(Assignment):
Start at the line in the entries below that contains "Screen dimensions: 909x524", stop at the line that contains "Select 置于顶层 menu entry", and output exactly the lines in that span, both ends included.

(Input data):
►

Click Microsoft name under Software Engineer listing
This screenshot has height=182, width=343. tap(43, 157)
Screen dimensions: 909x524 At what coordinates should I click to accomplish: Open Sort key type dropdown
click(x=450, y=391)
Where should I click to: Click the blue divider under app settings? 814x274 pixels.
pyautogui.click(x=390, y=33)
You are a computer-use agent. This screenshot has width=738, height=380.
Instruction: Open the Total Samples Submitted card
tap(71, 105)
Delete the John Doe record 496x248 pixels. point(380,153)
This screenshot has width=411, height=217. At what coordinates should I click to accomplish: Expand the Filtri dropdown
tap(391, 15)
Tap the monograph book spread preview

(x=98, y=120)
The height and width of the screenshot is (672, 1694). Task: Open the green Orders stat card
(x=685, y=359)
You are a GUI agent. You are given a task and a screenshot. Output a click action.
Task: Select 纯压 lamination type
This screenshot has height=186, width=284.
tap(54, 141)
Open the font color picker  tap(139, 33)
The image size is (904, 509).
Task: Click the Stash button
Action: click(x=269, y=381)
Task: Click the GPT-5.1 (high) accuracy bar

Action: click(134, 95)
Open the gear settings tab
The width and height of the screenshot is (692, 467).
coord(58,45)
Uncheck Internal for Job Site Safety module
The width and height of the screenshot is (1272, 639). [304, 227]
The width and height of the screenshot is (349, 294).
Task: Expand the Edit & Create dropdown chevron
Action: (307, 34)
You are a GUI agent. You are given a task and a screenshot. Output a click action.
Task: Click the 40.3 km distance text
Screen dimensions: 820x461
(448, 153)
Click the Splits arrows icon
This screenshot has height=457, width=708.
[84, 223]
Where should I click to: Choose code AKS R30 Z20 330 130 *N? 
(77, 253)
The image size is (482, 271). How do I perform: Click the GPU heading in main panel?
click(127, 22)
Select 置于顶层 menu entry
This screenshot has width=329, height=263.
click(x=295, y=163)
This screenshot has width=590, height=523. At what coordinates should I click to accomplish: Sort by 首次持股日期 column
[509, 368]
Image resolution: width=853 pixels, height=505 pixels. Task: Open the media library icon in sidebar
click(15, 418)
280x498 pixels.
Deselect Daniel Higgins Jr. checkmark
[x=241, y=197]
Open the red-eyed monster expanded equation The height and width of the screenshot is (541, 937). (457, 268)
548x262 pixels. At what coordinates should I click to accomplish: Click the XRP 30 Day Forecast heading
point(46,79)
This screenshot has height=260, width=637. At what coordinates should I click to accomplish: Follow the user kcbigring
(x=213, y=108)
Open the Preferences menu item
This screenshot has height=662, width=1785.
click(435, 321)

◄

(Result for this exercise):
Screen dimensions: 909x524 At what coordinates should I click to accomplish: Open Sort key type dropdown
click(x=450, y=391)
Where should I click to: Click the blue divider under app settings? 814x274 pixels.
pyautogui.click(x=390, y=33)
You are a computer-use agent. This screenshot has width=738, height=380.
Instruction: Open the Total Samples Submitted card
tap(71, 105)
Delete the John Doe record 496x248 pixels. point(380,153)
This screenshot has width=411, height=217. At what coordinates should I click to accomplish: Expand the Filtri dropdown
tap(391, 15)
Tap the monograph book spread preview

(x=98, y=120)
The height and width of the screenshot is (672, 1694). Task: Open the green Orders stat card
(x=685, y=359)
You are a GUI agent. You are given a task and a screenshot. Output a click action.
Task: Select 纯压 lamination type
This screenshot has height=186, width=284.
tap(54, 141)
Open the font color picker  tap(139, 33)
The image size is (904, 509).
Task: Click the Stash button
Action: click(x=269, y=381)
Task: Click the GPT-5.1 (high) accuracy bar

Action: click(134, 95)
Open the gear settings tab
The width and height of the screenshot is (692, 467).
coord(58,45)
Uncheck Internal for Job Site Safety module
The width and height of the screenshot is (1272, 639). [304, 227]
The width and height of the screenshot is (349, 294).
Task: Expand the Edit & Create dropdown chevron
Action: (307, 34)
You are a GUI agent. You are given a task and a screenshot. Output a click action.
Task: Click the 40.3 km distance text
Screen dimensions: 820x461
(448, 153)
Click the Splits arrows icon
This screenshot has height=457, width=708.
[84, 223]
Where should I click to: Choose code AKS R30 Z20 330 130 *N? 
(77, 253)
The image size is (482, 271). How do I perform: Click the GPU heading in main panel?
click(127, 22)
Select 置于顶层 menu entry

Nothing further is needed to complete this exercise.